## Study questions
1. Decide whether each statement below agrees with the article on the Merrimack Special Education Collaborative. Answer yes or no for each and quote the deciding words of the article. (a) According to the most recent Form 990, Barranco's total compensation in 2009 was $525,198. (b) The collaborative serves school children from fewer than 50 districts. (c) The Massachusetts Attorney General named in the article is Gregory W. Sullivan.
2. Reproduce the article on the Merrimack Special Education Collaborative, everything from "Noting that the" down to "The Boston Globe.", and substitute "former partner" for "ex-girlfriend".
3. Pick up the article on the Merrimack Special Education Collaborative after its final sentence and continue it.

## Extract
______

July 21, 2017
 
Nonprofit Leader Is Alleged to Have Diverted more than $10M

June 27, 2011 — Massachusetts Attorney General Martha Coakley is reviewing findings by the state’s inspector general that the former director of the Merrimack Special Education Collaborative allegedly siphoned off more than $10 million and paid himself and others extravagant compensation, starting in the late 1990s.

Noting that the case “is one of the most outrageous abuses this office has ever seen,’’ Inspector General Gregory W. Sullivan, last week said that John B. Barranco paid himself, an ex-girlfriend, and several senior staffers outsized salaries and bonuses, according to a report in The Boston Globe.

Sullivan alleged, according to the Globe, that Barranco siphoned tax dollars from 10 Massachusetts school districts that belonged to the collaborative through the Merrimack Education Center (MEC), where he was executive director.

According to the most recent Form 990, Barranco received $525,198 in total compensation in 2009.

The report noted that “Barranco also racked up more than $50,000 in personal expenses on a credit card issued by a related nonprofit organization, including tickets to the Kentucky Derby, improvements to vacation homes in New Hampshire and Florida, Christmas gifts for a daughter, luxury clothes, and nearly $16,000 in gasoline, purchased from 2003 through 2010.”

The Merrimack Special Education Collaborative, a state funded nonprofit, provides academic, therapeutic, and vocational services to school children from more than 90 districts in Massachusetts and New Hampshire.

______

## Recorded information
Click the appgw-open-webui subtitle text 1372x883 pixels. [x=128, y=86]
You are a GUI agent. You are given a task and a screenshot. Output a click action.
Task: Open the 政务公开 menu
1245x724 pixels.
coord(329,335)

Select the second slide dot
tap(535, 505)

______

## Responses
1.
(a) Yes: "Barranco received $525,198 in total compensation in 2009."
(b) No: "from more than 90 districts in Massachusetts and New Hampshire."
(c) No: "Massachusetts Attorney General Martha Coakley"

2.
Noting that the case “is one of the most outrageous abuses this office has ever seen,’’ Inspector General Gregory W. Sullivan, last week said that John B. Barranco paid himself, an former partner, and several senior staffers outsized salaries and bonuses, according to a report in The Boston Globe.

3.
Sullivan has recommended that the collaborative sever its financial ties with the nonprofit and demand $11.5 million in repayment, the Globe reported.

The inflated salaries and bonuses paid to Barranco’s former girlfriend, Mary Clisbee, began shortly after she started working for the collaborative, in 1997, according to the Globe report.

In addition to the attorney general’s office, federal authorities, including the Internal Revenue Service, may investigate the allegations.

Sullivan said that Barranco also enabled lobbyist Richard W. McDonough “to get a no-show job at the collaborative in order to qualify for medical benefits and a pension he was not entitled to receive,” according to the Globe story.

On June 15, McDonough, along with former House speaker Salvatore F. DiMasi, was convicted by a federal jury in Boston of corruption charges relating to contracts between the state and software company Cognos.